U.S. Pat. No. 4,071,809 issued Jan. 31, 1978 to Weiss, et al. describes a synthesizer using the additive properties of color through the use of a plurality of different colored filters to provide corresponding primary color radiations which are combined to produce a tone having a specified color content. Similarly, transparent or translucent projection screens are utilized to combine colors such as illustrated in U.S. Pat. No. 1,649,689 issued Nov. 15, 1927 to M. Hasit and U.S. Pat. No. 3,816,739 issued June 11, 1974 to M. Stolov.
An area largely overlooked by prior art workers concerns the reflective and absorptive characteristics of colored objects under the influence of light sources of variable intensity and color. As is well known, a colored object which appears as one color under a first set of lighting conditions, may have the appearance of a completely different color under a second set of lighting conditions. Since the response of the human eye varies with wave length, the apparent color or sensation will depend on the chronmatic distribution of the light illuminating the colored object. As a result, two different colored objects which match under incandescent light (which is yellowish), for example, may not match when compared under the light from a blue sky.
The present invention provides a method and apparatus for dramatically illustrating and teaching this principal utilizing the reflective and absorptive characteristics of objects of various configurations and color under the influence of projected illumination of varying intensity and color.
In a preferred embodiment, the color demonstration and teaching device of the present invention comprises illumination means for producing directional illumination of preselected color and intensity, and a visually perceptible colored target positioned in the path of the illlumination. The illumination means includes a box-like base having one surface forming a control panel mounting a plurality of spaced rotatable light intensity controls. A vertical support member is removably affixed to and extends upwardly from the base, and pivotally supports at its upper end a substantially horizontal support bar. The support bar mounts spaced red, green, white, blue and yellow light sources. Each of the light sources comprises a substantially opaque cylindrical housing, an electric projection lamp disposed within the housing, and a color filter and focusing lens positioned between the lamp and the light output end of the housing. The lamp is movable axially within the housing for focusing the light output. In addition, the output end of the housing is constructed of a translucent material for providing a visual indication of the color and intensity of light being projected.

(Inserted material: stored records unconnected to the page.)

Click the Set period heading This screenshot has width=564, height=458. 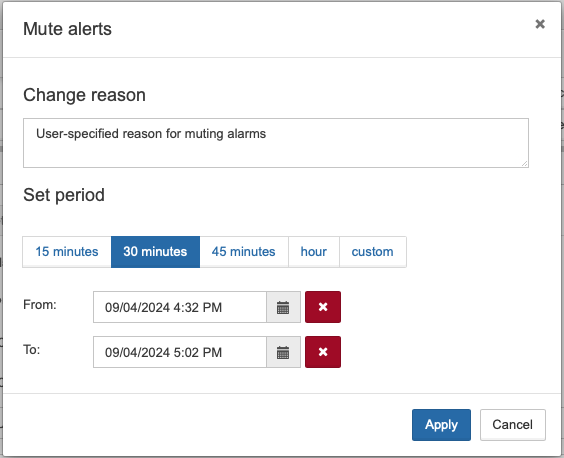tap(64, 195)
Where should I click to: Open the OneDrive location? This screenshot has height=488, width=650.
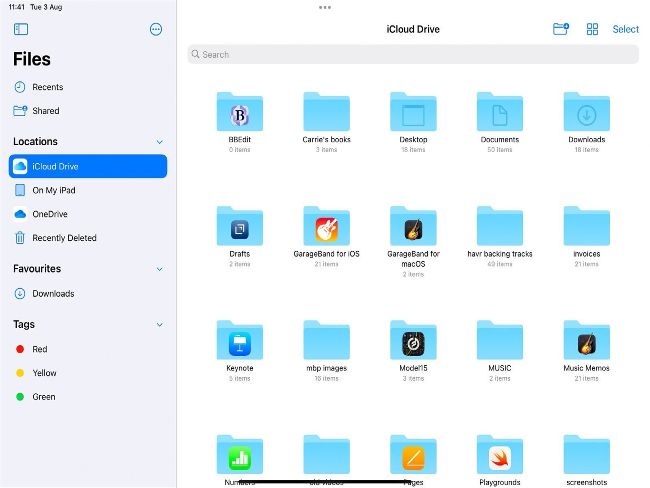(x=49, y=214)
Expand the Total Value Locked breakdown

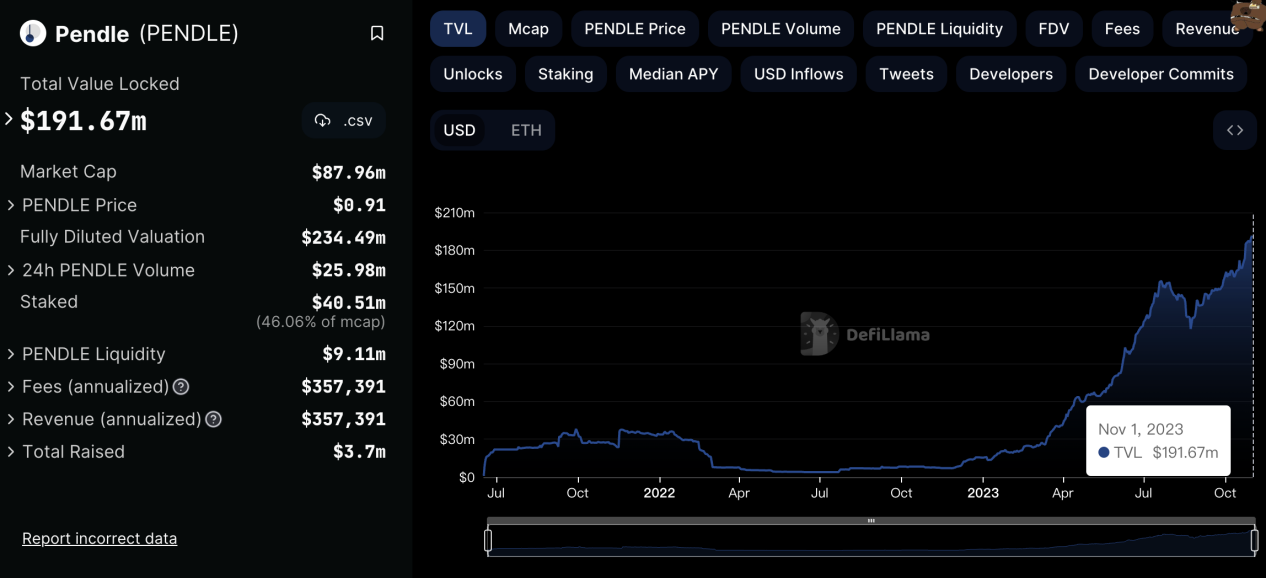coord(8,119)
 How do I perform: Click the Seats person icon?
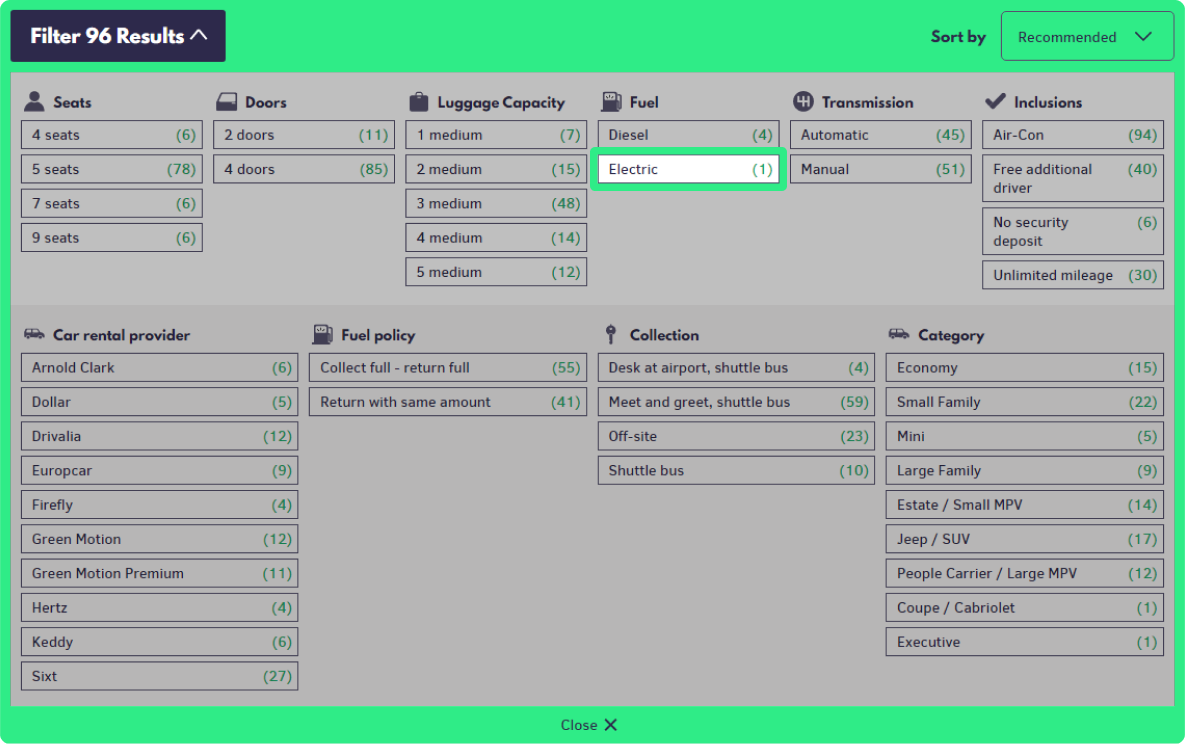pyautogui.click(x=34, y=101)
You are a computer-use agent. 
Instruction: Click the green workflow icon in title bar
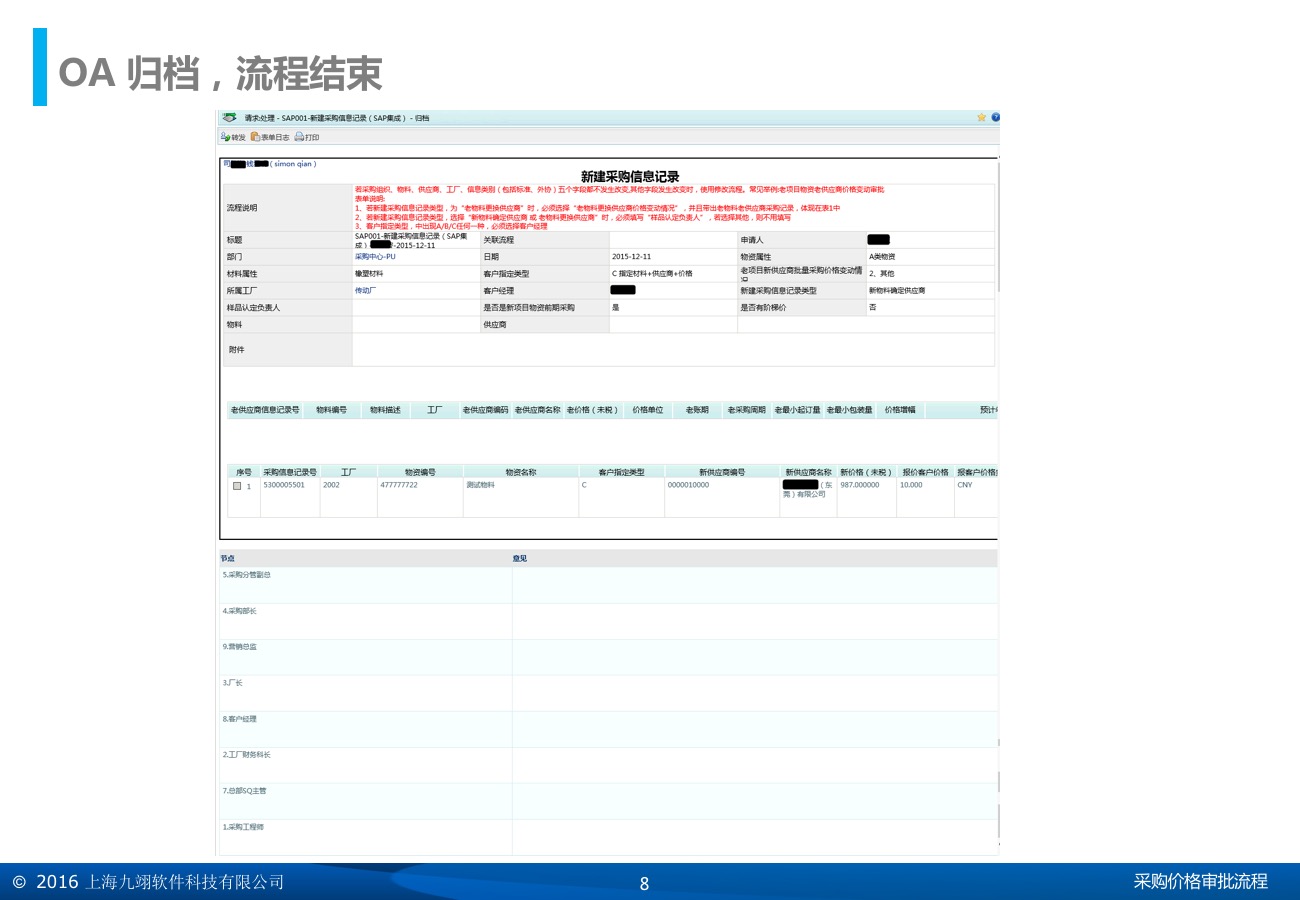pyautogui.click(x=229, y=118)
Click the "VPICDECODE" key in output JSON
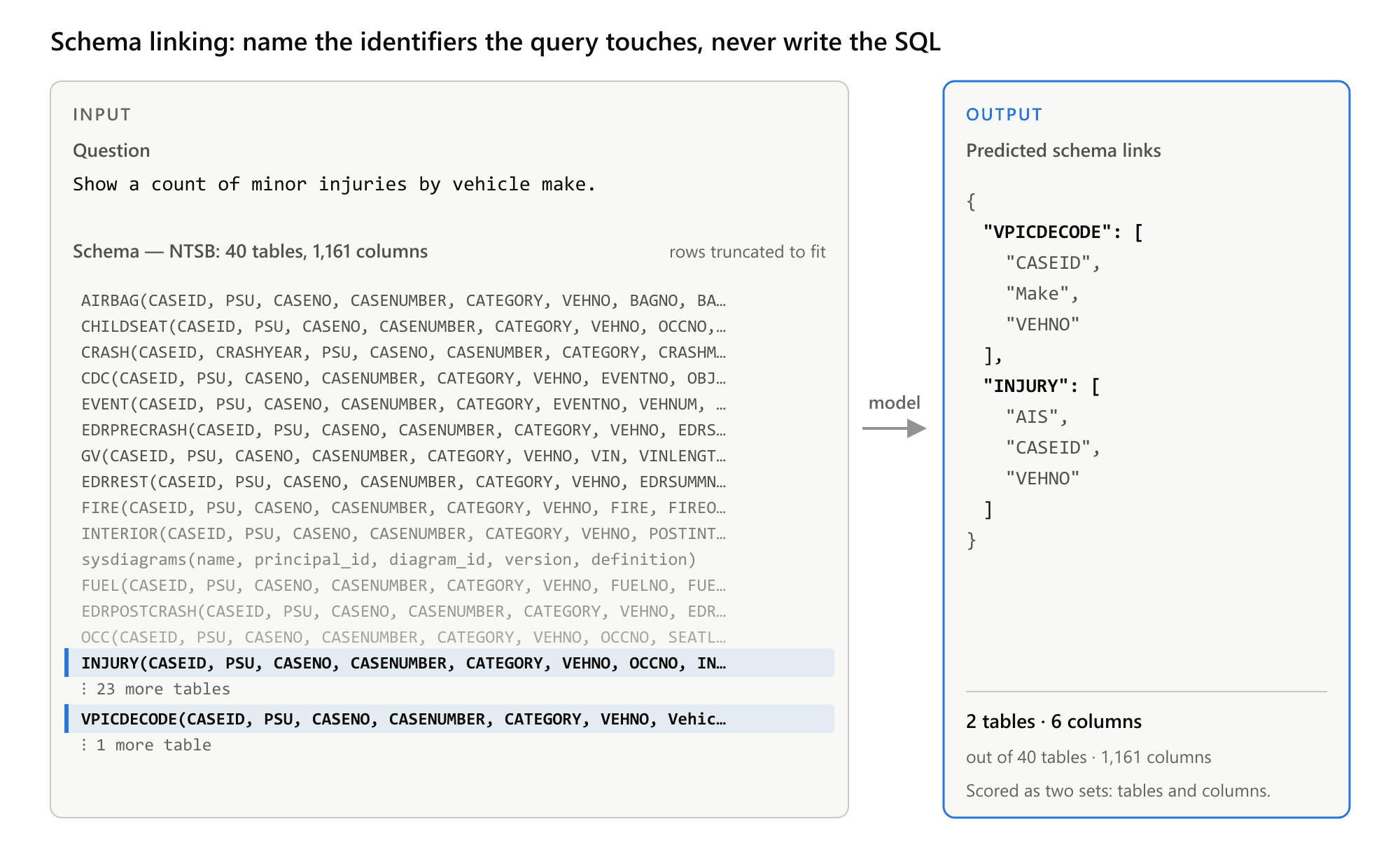The image size is (1400, 868). point(1047,232)
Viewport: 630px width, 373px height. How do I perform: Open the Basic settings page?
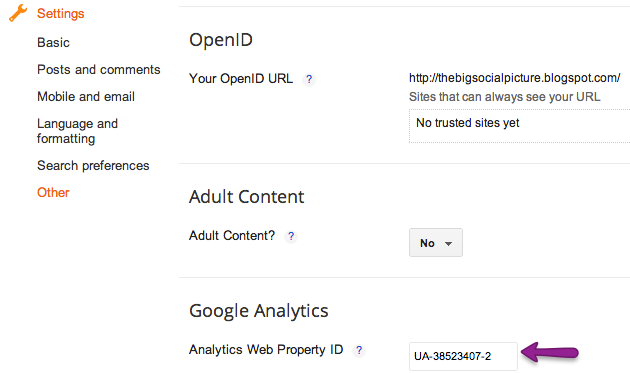(53, 43)
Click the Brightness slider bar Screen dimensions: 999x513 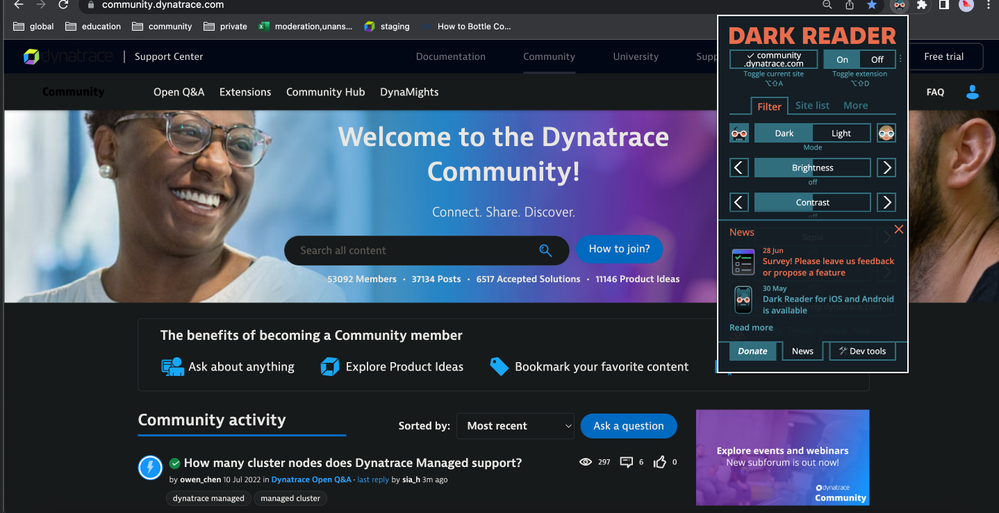812,168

Each of the light sources is adjustably attached to the support bar to provide vertical and horizontal movement. The variable intensity controls mounted on the control panel may be used to individually and continuously vary the light intensity of an associated lamp between full off and full on limits.
The target means includes a substantially planar opaque screen spaced from the light sources, the surface of the screen comprising vertical contiguous red, green, yellow and blue felt strips of more or less equal width. A plurality of thin colored opaque felt objects of various shapes are positioned upon the screen surface and remain in place as a result of cohesion between the felt surfaces, while being readily mountable and demountable on the screen.
Using the apparatus described hereinabove, the absorptive and reflective properties of the colored shapes positioned on the screen can be investigated and demonstrated by illuminating the screen with selected individual colors or combination of colors of predetermined intensity projected from the illumination means, as will be described in more detail by specific examples hereinafter. Furthermore, by moving particular shapes having desired colors to overlie areas of the screen of a particular color, other properties such as primary colors, complimentary colors, addition, subtraction, the ability of colors to reflect and absorb light, and vibration may be dramatically demonstrated. Finally, the appearance of a particular artistic design of asthetic value formed by selected shapes and background may be altered by illuminating the design with light comprising particular colors or combinations of colors of selected intensity.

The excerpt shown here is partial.